24年1月の読書 『将棋の子』

『将棋の子』大崎善生

比喩が多く、また多いせいか面白くなく、そういう箇所を読むのがきつい。字数稼ぎか?とうがってしまうほど。

奨励会(将棋界)の恐ろしさは、無給で家族等の支えにより、中卒レベルの学歴の子が将棋のみに没頭し、かつプロになれるのが一握りで、大半が将棋バカのまま社会に放り出されることだ。相撲も昔は同様だったが、相撲部屋では衣食住は保障され、また礼儀や挨拶、料理や家事をたたき込まれる。こちらもプロ(関取)になれるのは一握りのため、相撲バカで世の中に放り出される大前提に、何とかプラスアルファの社会性を身に付けてやろうとするシステムがある。奨励会はそれが全くないように見える。
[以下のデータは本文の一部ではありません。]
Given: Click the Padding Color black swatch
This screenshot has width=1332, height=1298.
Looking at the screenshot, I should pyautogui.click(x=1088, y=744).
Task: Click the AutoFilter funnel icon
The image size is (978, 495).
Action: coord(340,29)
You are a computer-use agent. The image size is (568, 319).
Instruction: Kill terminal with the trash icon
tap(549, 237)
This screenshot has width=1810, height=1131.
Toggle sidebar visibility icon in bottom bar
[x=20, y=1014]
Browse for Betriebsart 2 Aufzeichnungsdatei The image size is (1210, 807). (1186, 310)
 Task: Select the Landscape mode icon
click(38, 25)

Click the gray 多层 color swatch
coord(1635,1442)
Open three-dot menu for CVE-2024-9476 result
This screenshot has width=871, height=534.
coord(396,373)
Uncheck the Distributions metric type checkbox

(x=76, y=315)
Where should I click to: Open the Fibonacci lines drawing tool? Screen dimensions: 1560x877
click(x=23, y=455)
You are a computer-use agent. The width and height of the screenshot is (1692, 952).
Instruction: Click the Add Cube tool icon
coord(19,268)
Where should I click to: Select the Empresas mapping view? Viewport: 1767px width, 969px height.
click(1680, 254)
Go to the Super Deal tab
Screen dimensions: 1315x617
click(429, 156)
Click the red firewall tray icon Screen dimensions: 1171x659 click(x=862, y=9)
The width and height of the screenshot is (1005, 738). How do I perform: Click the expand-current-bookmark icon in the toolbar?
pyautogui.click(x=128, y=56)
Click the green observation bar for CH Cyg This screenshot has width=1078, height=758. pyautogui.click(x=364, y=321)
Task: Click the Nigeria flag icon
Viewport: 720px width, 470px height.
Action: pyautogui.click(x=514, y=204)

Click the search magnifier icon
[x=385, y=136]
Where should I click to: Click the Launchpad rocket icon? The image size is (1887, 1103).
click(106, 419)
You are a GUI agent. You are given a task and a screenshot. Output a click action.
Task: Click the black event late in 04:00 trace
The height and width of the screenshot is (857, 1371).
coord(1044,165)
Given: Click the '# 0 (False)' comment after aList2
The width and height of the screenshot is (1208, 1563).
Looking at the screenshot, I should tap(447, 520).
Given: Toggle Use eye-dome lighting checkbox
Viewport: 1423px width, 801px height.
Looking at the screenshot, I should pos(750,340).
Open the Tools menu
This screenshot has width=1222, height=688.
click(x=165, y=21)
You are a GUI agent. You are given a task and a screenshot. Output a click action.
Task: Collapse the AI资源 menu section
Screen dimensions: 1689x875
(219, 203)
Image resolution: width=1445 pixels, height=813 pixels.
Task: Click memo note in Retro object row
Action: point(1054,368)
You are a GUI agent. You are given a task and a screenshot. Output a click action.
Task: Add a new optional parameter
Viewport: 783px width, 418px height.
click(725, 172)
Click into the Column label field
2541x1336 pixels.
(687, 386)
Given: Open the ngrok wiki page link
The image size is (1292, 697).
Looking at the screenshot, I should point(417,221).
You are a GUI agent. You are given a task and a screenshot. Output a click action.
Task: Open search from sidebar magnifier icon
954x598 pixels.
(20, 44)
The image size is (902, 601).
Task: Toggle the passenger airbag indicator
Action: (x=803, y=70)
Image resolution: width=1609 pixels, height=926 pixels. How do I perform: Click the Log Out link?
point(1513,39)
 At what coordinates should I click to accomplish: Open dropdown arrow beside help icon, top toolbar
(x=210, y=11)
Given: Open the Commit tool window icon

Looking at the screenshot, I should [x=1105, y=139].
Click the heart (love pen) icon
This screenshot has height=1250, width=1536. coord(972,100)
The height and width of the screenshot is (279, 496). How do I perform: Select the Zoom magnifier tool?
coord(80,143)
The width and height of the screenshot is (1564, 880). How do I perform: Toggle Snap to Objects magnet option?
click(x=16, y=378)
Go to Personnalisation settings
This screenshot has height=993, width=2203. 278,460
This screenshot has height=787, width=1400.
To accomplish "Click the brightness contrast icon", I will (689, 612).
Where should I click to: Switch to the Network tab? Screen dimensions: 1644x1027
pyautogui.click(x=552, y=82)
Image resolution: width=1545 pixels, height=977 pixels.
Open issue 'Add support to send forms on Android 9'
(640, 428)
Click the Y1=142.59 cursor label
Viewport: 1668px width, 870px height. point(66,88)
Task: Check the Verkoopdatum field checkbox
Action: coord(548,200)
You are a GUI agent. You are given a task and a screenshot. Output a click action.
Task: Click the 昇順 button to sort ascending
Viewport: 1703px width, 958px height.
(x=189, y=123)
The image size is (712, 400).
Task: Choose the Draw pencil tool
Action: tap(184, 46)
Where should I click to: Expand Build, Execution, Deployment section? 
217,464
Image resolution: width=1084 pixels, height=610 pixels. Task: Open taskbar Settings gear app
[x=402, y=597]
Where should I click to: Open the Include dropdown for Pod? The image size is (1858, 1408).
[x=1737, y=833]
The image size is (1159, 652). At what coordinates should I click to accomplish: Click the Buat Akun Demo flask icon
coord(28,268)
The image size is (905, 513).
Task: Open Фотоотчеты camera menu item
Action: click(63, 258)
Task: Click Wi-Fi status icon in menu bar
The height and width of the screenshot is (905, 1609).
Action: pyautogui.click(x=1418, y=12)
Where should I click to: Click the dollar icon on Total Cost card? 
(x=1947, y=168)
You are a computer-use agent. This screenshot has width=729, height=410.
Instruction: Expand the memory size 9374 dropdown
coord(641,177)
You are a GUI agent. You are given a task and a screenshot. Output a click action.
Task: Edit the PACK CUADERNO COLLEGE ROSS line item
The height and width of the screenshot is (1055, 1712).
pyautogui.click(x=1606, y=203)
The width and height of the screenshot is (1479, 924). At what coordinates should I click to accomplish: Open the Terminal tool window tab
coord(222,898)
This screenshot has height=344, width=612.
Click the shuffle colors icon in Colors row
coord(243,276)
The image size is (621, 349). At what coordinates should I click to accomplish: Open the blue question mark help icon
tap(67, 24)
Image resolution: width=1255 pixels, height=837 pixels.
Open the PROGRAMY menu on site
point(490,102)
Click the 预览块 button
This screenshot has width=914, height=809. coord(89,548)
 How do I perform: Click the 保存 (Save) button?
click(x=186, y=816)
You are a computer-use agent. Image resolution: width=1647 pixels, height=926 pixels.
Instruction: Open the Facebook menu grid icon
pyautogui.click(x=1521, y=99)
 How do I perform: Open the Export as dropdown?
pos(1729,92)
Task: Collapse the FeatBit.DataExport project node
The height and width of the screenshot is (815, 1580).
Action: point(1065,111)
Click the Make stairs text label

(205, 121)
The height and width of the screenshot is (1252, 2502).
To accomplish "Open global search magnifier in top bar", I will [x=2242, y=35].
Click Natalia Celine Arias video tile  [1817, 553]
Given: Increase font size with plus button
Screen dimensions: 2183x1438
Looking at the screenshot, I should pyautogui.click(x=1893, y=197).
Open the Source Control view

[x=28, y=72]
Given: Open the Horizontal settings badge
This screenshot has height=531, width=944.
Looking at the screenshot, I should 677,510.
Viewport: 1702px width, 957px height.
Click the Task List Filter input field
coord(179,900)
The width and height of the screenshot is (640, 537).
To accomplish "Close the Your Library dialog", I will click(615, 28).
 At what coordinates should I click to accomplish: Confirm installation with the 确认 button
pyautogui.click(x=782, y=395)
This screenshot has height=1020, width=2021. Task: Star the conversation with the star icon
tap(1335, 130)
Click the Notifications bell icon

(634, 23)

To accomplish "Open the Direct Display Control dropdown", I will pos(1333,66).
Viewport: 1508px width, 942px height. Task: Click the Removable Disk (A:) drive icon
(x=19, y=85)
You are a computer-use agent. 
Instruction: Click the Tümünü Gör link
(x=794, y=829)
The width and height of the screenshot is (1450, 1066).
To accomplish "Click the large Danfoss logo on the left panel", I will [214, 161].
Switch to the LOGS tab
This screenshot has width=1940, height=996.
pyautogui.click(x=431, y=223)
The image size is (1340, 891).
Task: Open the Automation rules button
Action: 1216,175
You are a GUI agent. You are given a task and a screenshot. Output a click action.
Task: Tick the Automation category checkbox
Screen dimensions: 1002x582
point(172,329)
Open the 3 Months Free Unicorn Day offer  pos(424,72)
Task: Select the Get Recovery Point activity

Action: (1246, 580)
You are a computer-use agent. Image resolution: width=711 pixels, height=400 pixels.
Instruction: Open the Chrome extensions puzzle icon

他のプロスポーツでいうと、ゴルフなんかは将棋っぽいか。ただ、将棋はプロになってしまえば一生安泰だが、ゴルフは永久に賞金稼ぎで、「職業」としてぴんとこない。相撲や野球も選手寿命が短い。職業として生涯、親が子供に目指させてもよいほど細くとも長くできるのは、案外競輪がベストじゃないかと漠然と思う。将棋だけは、ないなあ。

主人公の母親の最期の頃のシーンは泣けました。